CHALLENGE -
Copy the lines verbatim, starting at the line that contains "This screenshot has width=800, height=500." and ending at the last line of the records.

— Start —

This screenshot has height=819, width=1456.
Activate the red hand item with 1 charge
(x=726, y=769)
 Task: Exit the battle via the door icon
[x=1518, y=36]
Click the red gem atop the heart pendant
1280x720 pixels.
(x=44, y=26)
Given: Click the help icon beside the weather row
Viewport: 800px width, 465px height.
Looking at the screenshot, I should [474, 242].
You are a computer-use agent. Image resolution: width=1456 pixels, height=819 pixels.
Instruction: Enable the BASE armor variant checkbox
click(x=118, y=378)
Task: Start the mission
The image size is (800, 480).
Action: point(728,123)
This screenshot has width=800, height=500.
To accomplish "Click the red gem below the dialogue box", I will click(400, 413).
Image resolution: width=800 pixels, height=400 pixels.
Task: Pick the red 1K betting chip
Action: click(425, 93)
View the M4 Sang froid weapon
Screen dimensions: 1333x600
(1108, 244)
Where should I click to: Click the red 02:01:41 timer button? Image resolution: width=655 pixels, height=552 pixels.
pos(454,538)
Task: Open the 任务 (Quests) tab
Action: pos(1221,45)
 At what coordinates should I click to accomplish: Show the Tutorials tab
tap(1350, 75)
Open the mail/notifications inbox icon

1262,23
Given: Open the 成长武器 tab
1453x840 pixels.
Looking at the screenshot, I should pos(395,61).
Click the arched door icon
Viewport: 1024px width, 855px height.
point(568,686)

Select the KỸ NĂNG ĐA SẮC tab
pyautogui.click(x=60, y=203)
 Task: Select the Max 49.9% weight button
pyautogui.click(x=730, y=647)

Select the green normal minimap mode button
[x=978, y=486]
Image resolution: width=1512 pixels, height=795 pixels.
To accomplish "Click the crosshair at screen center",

— End —

TASK OUTPUT -
This screenshot has width=800, height=500.
To accomplish "Click the red gem below the dialogue box", I will click(400, 413).
Image resolution: width=800 pixels, height=400 pixels.
Task: Pick the red 1K betting chip
Action: click(425, 93)
View the M4 Sang froid weapon
Screen dimensions: 1333x600
(1108, 244)
Where should I click to: Click the red 02:01:41 timer button? Image resolution: width=655 pixels, height=552 pixels.
pos(454,538)
Task: Open the 任务 (Quests) tab
Action: pos(1221,45)
 At what coordinates should I click to accomplish: Show the Tutorials tab
tap(1350, 75)
Open the mail/notifications inbox icon

1262,23
Given: Open the 成长武器 tab
1453x840 pixels.
Looking at the screenshot, I should pos(395,61).
Click the arched door icon
Viewport: 1024px width, 855px height.
point(568,686)

Select the KỸ NĂNG ĐA SẮC tab
pyautogui.click(x=60, y=203)
 Task: Select the Max 49.9% weight button
pyautogui.click(x=730, y=647)

Select the green normal minimap mode button
[x=978, y=486]
Image resolution: width=1512 pixels, height=795 pixels.
To accomplish "Click the crosshair at screen center",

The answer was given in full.